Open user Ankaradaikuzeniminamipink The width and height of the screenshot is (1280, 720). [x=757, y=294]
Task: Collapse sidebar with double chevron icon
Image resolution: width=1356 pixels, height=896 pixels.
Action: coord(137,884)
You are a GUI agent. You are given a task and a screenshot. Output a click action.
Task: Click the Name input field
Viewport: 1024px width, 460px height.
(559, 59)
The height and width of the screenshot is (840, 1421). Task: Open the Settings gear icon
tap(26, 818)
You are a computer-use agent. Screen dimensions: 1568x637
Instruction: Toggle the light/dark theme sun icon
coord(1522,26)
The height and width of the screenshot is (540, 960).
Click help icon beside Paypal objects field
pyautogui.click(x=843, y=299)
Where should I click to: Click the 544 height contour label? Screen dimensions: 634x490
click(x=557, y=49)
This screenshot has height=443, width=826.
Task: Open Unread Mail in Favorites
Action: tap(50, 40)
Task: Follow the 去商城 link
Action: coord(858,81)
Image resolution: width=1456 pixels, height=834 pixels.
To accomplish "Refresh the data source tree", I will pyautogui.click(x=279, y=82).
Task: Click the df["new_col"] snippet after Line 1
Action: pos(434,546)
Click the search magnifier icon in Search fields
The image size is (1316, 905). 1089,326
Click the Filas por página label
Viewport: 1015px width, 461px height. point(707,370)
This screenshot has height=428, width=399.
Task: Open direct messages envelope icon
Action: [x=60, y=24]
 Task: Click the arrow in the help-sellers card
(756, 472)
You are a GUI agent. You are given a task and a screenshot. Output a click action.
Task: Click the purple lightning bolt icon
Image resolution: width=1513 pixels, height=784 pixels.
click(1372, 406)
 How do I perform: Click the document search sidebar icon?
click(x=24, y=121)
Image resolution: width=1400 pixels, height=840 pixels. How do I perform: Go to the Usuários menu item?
________________________________________
Written exercise: Swap every "Screen dimensions" in the records above for "Display size" and write all the records out again with nothing else changed.

Response to the exercise:
Open user Ankaradaikuzeniminamipink The width and height of the screenshot is (1280, 720). [x=757, y=294]
Task: Collapse sidebar with double chevron icon
Image resolution: width=1356 pixels, height=896 pixels.
Action: coord(137,884)
You are a GUI agent. You are given a task and a screenshot. Output a click action.
Task: Click the Name input field
Viewport: 1024px width, 460px height.
(559, 59)
The height and width of the screenshot is (840, 1421). Task: Open the Settings gear icon
tap(26, 818)
You are a computer-use agent. Display size: 1568x637
Instruction: Toggle the light/dark theme sun icon
coord(1522,26)
The height and width of the screenshot is (540, 960).
Click help icon beside Paypal objects field
pyautogui.click(x=843, y=299)
Where should I click to: Click the 544 height contour label? Display size: 634x490
click(x=557, y=49)
This screenshot has height=443, width=826.
Task: Open Unread Mail in Favorites
Action: tap(50, 40)
Task: Follow the 去商城 link
Action: coord(858,81)
Image resolution: width=1456 pixels, height=834 pixels.
To accomplish "Refresh the data source tree", I will pyautogui.click(x=279, y=82).
Task: Click the df["new_col"] snippet after Line 1
Action: pos(434,546)
Click the search magnifier icon in Search fields
The image size is (1316, 905). 1089,326
Click the Filas por página label
Viewport: 1015px width, 461px height. point(707,370)
This screenshot has height=428, width=399.
Task: Open direct messages envelope icon
Action: [x=60, y=24]
 Task: Click the arrow in the help-sellers card
(756, 472)
You are a GUI agent. You are given a task and a screenshot. Output a click action.
Task: Click the purple lightning bolt icon
Image resolution: width=1513 pixels, height=784 pixels.
click(1372, 406)
 How do I perform: Click the document search sidebar icon?
click(x=24, y=121)
Image resolution: width=1400 pixels, height=840 pixels. How do I perform: Go to the Usuários menu item?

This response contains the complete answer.